DATA FOR PROCESSING:
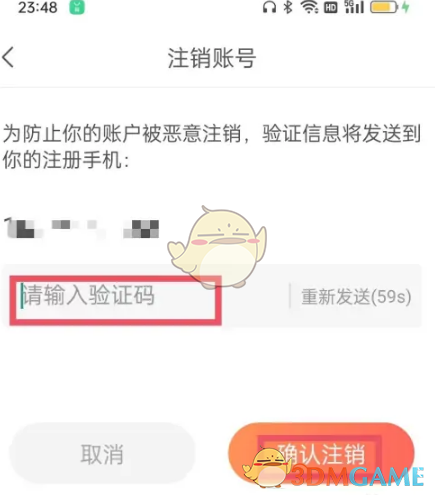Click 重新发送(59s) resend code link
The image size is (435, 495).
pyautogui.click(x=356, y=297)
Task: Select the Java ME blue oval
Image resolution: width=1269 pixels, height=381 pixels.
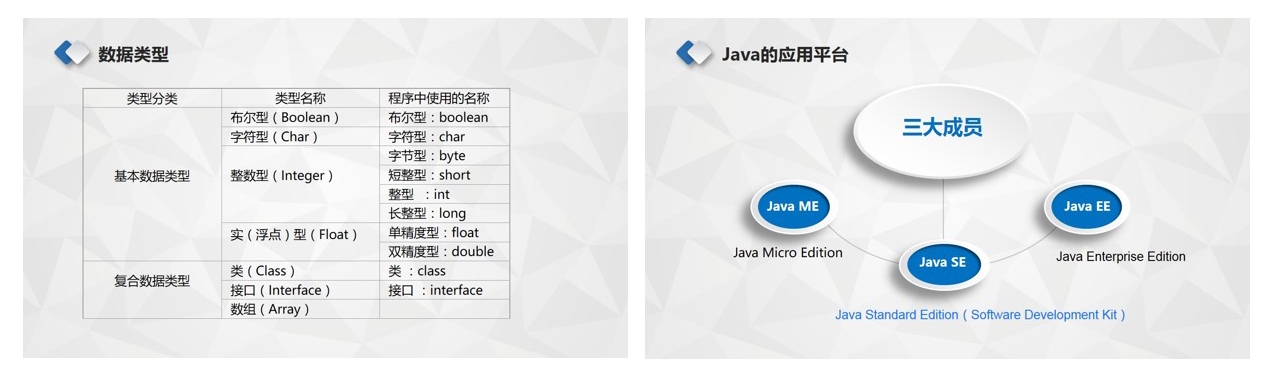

WORK TO COMPLETE: Only the lines from the one containing "Task: Select the Java ME blue oval" through the last line of the entries, both included, should be repeated exactly, and the pictures should be left out.

RESPONSE:
Task: Select the Java ME blue oval
Image resolution: width=1269 pixels, height=381 pixels.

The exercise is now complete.